PASSAGE TO READ:
════
Dogs can be just as much work as people when it comes to feeding them the right foods!
Knowing what your dog can and can’t eat is one of the most important things about being a dog owner. Although you can’t watch what your dog eatsall the time, you’re the one in charge of his meals and snacks. Even the most careful dog owner can unknowingly feed their precious companion a particular food that they think is okay, but turns out to be a big mistake.
There are, however, lots of whole foods out there that are just as good for dogs as they are for people. And using them to introduce more variety into your dog's diet is a great idea. The trick is to know what’s good and what isn’t.
Sweet potatoes are a sweet, starchy, tuberous root vegetable (but not botanically related to the common potato!). They come in a variety of shapes and colors, including yellow, orange, red, brown, purple, and beige, and we humans love them roasted. But can dogs eat sweet potatoes?
This is a tricky one. In general, sweet potatoes are safe for dogs to eat and many sources recommend them as a good source of energy and nutrients. In fact, sweet potatoes pose similar health benefits for dogs as they do for people.
As a whole food, sweet potatoes are less likely to cause an immune response or damage to the digestive tract. This is why they’re often used as a source of carbohydrate in commercial dog foods.
Research suggests that sweet potatoes harbor anti-inflammatory, anti-diabetic, and anticancer properties.
════
GIVEN ENTRIES:

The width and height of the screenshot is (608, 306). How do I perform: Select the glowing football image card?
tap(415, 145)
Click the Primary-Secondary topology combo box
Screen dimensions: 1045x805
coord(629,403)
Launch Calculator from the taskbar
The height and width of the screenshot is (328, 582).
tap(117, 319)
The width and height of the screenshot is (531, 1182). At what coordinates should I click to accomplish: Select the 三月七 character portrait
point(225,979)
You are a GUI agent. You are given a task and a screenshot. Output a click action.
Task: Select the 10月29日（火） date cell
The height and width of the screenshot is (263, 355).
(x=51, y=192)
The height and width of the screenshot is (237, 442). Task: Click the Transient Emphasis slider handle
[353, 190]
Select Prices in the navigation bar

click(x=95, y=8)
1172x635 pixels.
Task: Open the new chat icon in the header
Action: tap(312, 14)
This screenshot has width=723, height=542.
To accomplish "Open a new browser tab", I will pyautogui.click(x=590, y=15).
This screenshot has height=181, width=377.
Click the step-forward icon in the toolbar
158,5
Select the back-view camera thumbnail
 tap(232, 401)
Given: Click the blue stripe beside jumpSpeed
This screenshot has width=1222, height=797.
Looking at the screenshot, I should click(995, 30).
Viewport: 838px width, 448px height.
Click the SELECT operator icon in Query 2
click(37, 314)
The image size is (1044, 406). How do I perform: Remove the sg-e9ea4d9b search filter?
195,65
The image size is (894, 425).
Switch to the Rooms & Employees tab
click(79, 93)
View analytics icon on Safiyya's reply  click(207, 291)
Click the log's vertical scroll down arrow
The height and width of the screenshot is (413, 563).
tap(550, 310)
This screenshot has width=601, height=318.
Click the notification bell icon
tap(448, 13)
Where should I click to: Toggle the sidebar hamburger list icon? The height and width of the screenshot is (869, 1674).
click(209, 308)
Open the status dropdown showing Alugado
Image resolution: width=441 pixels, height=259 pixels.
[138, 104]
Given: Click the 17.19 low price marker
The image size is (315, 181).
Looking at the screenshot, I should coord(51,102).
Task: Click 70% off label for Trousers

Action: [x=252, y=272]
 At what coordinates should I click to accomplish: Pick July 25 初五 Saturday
════
Repeat everything in the sweet potato passage from "Sweet potatoes are a" down to "and anticancer properties.". Use only the sweet potato passage.

Sweet potatoes are a sweet, starchy, tuberous root vegetable (but not botanically related to the common potato!). They come in a variety of shapes and colors, including yellow, orange, red, brown, purple, and beige, and we humans love them roasted. But can dogs eat sweet potatoes?
This is a tricky one. In general, sweet potatoes are safe for dogs to eat and many sources recommend them as a good source of energy and nutrients. In fact, sweet potatoes pose similar health benefits for dogs as they do for people.
As a whole food, sweet potatoes are less likely to cause an immune response or damage to the digestive tract. This is why they’re often used as a source of carbohydrate in commercial dog foods.
Research suggests that sweet potatoes harbor anti-inflammatory, anti-diabetic, and anticancer properties.